Solá siempre tuvo claro el campo de juego y nunca se confundió de arco, pero su estilo se volvió conservador desde que dejó ir al viceministro de Seguridad Marcelo Saín, artífice de la segunda reforma policial, porque pensó que su descripción pública de las cajas de la política lo enfrentaría con los intendentes del conurbano. Un símbolo es Manuel Quindimil, el cacique de Lanús, casualmente el sitio donde se está recalentando el Gran Buenos Aires. “)No estarán faltando más peronistas en el nuevo gobierno?”, llegó a preguntarse Quindimil en susurros durante un acto, como si el país estuviera en el ‘73 y Kirchner fuera Héctor Cámpora. Enterado de la maldad, un funcionario nacional respondió con otra: “No vamos a entrar en esa lógica, pero Quindimil debería empezar a preguntarse si controla Lanús como antes”.

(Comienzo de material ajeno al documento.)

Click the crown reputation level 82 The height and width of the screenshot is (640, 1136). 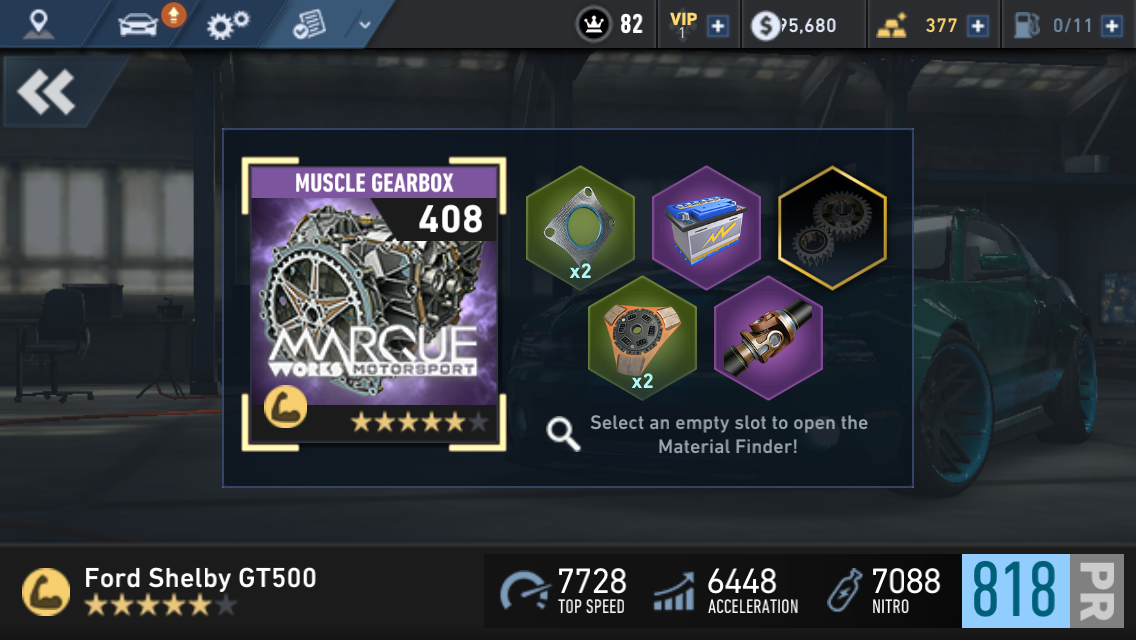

Es curioso: Solá pasa por su peor etapa de relación con los intendentes y Saín, el presunto diablo del Gran Buenos Aires, fue consultado estos días por el gobierno nacional, donde un Beliz alineado con Kirchner pasó por encima de su secretario de Seguridad, Norberto Quantín, y tomó personalmente la cuestión de la Bonaerense. Beliz tiene una ventaja. Viene del menemismo y sabe que aquí las usinas no solo fabrican facturas truchas. “El menemismo dispone de vocación, experiencia y dinero suficientes como para vengarse por la pérdida de poder no a través de la oposición abierta sino armando hogueras en el Gran Buenos Aires”, dijo un funcionario del Ejecutivo.

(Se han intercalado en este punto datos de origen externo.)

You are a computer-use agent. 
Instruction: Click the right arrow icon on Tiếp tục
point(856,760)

En este cuadro, la molestia oficial por las sospechas que despertó la Armada luego de que el abogado Jorge Laspiur dijera que había recibido dinero marino para defender a Cavallo no tiene solo una explicación específica, naval, militar. La Casa Rosada teme que la indulgencia ante la conspiración de una usina envalentone a otra. No hay ninguna estrategia de pelea con los intendentes y con Duhalde. Más bien lo contrario. Ni siquiera hay una estrategia de baja intensidad como en el PAMI, donde la amenaza de intervención apunta a desgastar a los amigos de Luis Barrionuevo. Tampoco la Gendarmería es la gran esperanza blanca. El Gobierno sabe que si la asienta para siempre en el Gran Buenos Aires tendrá una fuerza perforada por la Bonaerense y atraída por sus negocios. Y eso, como la Bonaerense, no es negocio.